A single Obsigil type views a token in three roles (API conformance, §12):

  • Obsigil.mint(*, clauses, mandate_key, exp, tid=None, aud=None, sub=None, iss=None, alg="0", encoding="b64", manifest=None) — the issuer: seal a mandate (and an optional keyless manifest) and return the view. tid is generated (a fresh UUIDv7) unless supplied; a supplied one must be a well-formed UUIDv7. Defaults are AES-SIV (alg="0") and base64 (encoding; also "hex"). Application clauses use non-negative integer or text keys; reserved fields are set via their keyword arguments.
  • Obsigil(token, *, keys=None, audience=None, leeway=0, now=None, max_decoded_len=65536, on_reject=None) — keyless for the front end, or with keys for the backend. keys may be one key or several (key selection by trial decryption, §16.5); leeway is clamped to a fixed maximum (Limits and robustness, §16.10).

Each half is reachable at three fidelities (the three fidelities of API conformance, §12.2):

manifest mandate
wire string manifest() mandate()
plaintext (CBOR octets) manifest_plaintext() mandate_plaintext()
parsed claims() clauses()
  • clauses() authenticates and enforces policy (exp, aud, tid, types), returning a dict or raising one opaque ObsigilError. Reserved clauses are surfaced under their names (tid as text); application fields keep their wire keys. Accessors: exp(), tid(), issued_at(), sub(), iss(), aud(), clause(key).
  • clauses_unchecked() authenticates and decodes the canonical CBOR but skips the value checks; mandate_plaintext() authenticates only and returns the raw CBOR octets. Both are backend-internal — keep them non-bearer-facing (authentication vs policy layers, §16.3).
  • claims() opens the keyless manifest for display — advisory, returns a dict or None, never raises (the manifest is non-authoritative, §16.7).
  • mandate() / manifest() — each half as a standalone token; authorization_header(scheme="Bearer") gives the manifest-absent .0mandate form to forward to the backend (Audiences, §9).
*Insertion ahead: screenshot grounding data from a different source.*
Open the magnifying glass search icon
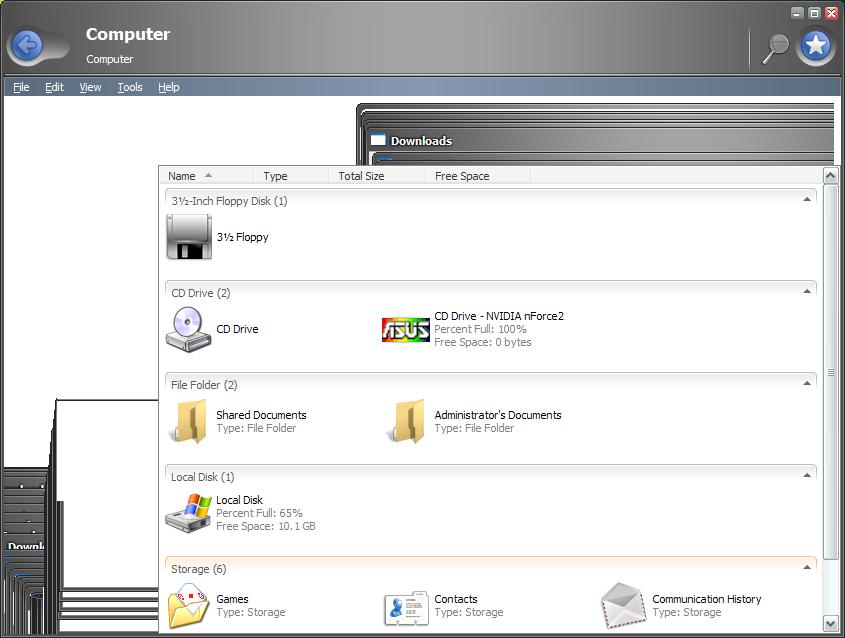845x638 pixels. (x=775, y=48)
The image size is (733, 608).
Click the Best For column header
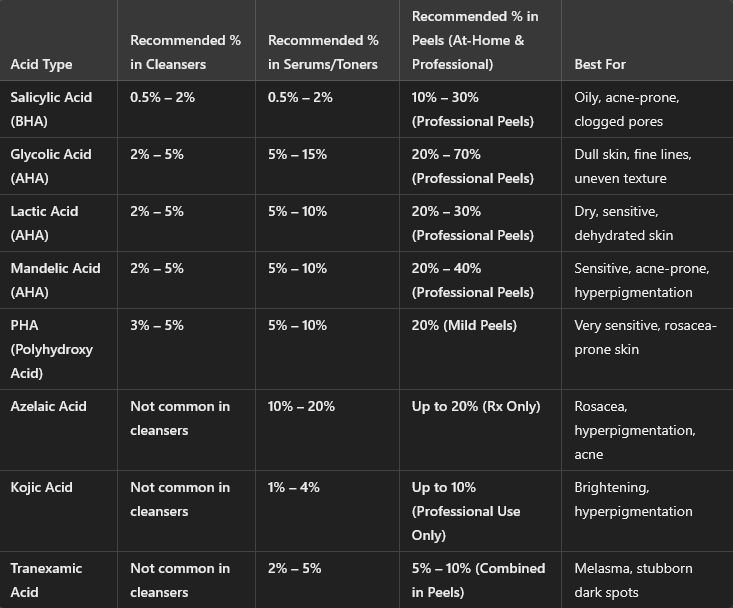click(600, 64)
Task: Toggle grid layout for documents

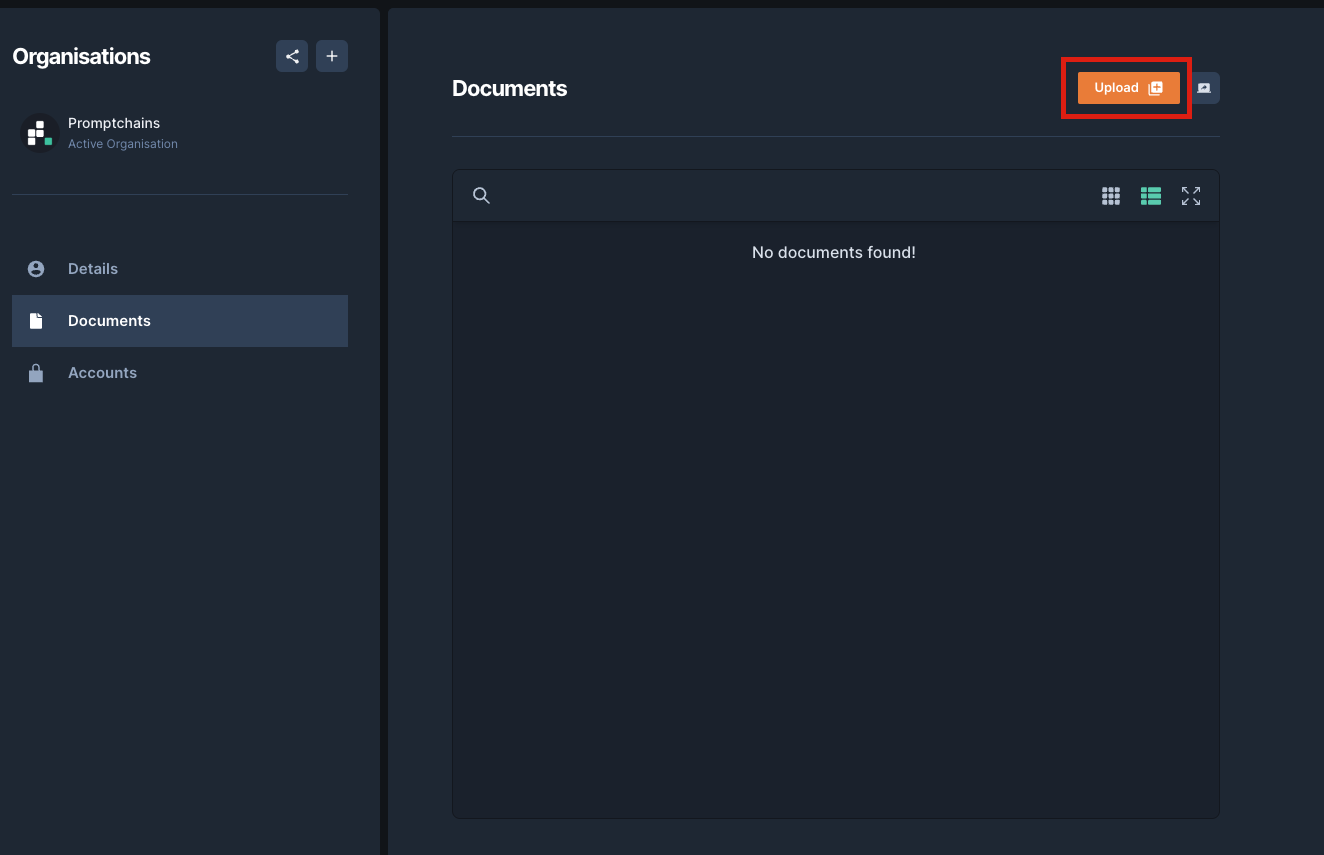Action: (x=1111, y=195)
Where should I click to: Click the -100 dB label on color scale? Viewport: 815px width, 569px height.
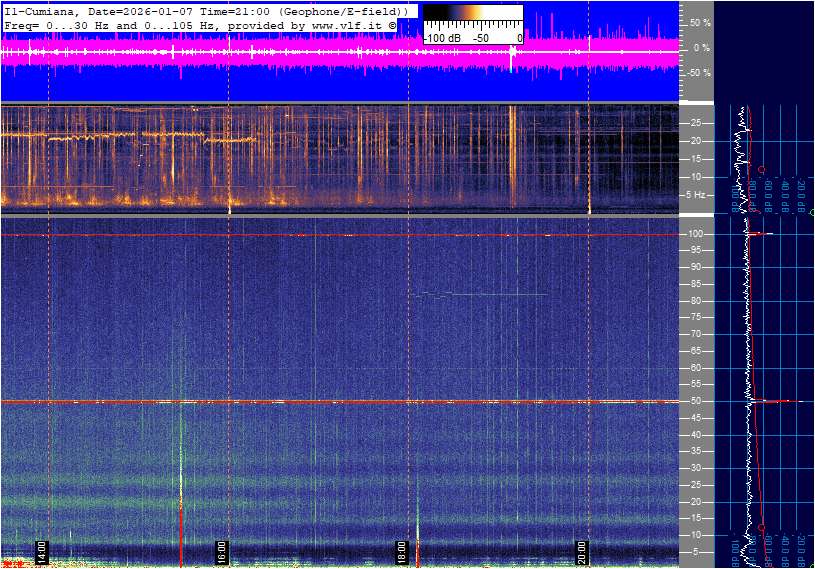click(441, 38)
The free functions mint, clauses, claims, mandate, manifest, clauses_unchecked, mandate_plaintext, manifest_plaintext, and authorization_header wrap the same core, plus generate_key, generate_uuid7, is_uuid7, is_uuid7_bytes, uuid7_time, MANIFEST_KEY, ObsigilError, Reason. The granular Reason is delivered to on_reject for internal logging only — never to the bearer (the uniform-failure rule, §16.6).

Install

pip install obsigil

Requires Python ≥ 3.9. AES-GCM-SIV (algorithm code 1) needs OpenSSL 3.2+, which modern cryptography wheels bundle; AES-SIV (code 0, the mandatory default) has no such floor.

Conformance

obsigil implements canonical CBOR (RFC 8949 §4.2) and the validation rules of Reserved fields §8 and Limits and robustness §16.10. The bundled test suite covers round-trip, the verification ladder, and the negative cases (non-canonical CBOR, duplicate keys, wrong-typed reserved fields, expiry, audience, size and leeway bounds):

pip install -e .[test]
pytest

Cross-language byte-for-byte known-answer vectors are tracked separately in the obsigil-test-vectors suite, kept in step with the canonical-CBOR format.

License

Licensed under either of

at your option.

Contribution

Unless you explicitly state otherwise, any contribution intentionally submitted for inclusion in the work by you, as defined in the Apache-2.0 license, shall be dual licensed as above, without any additional terms or conditions.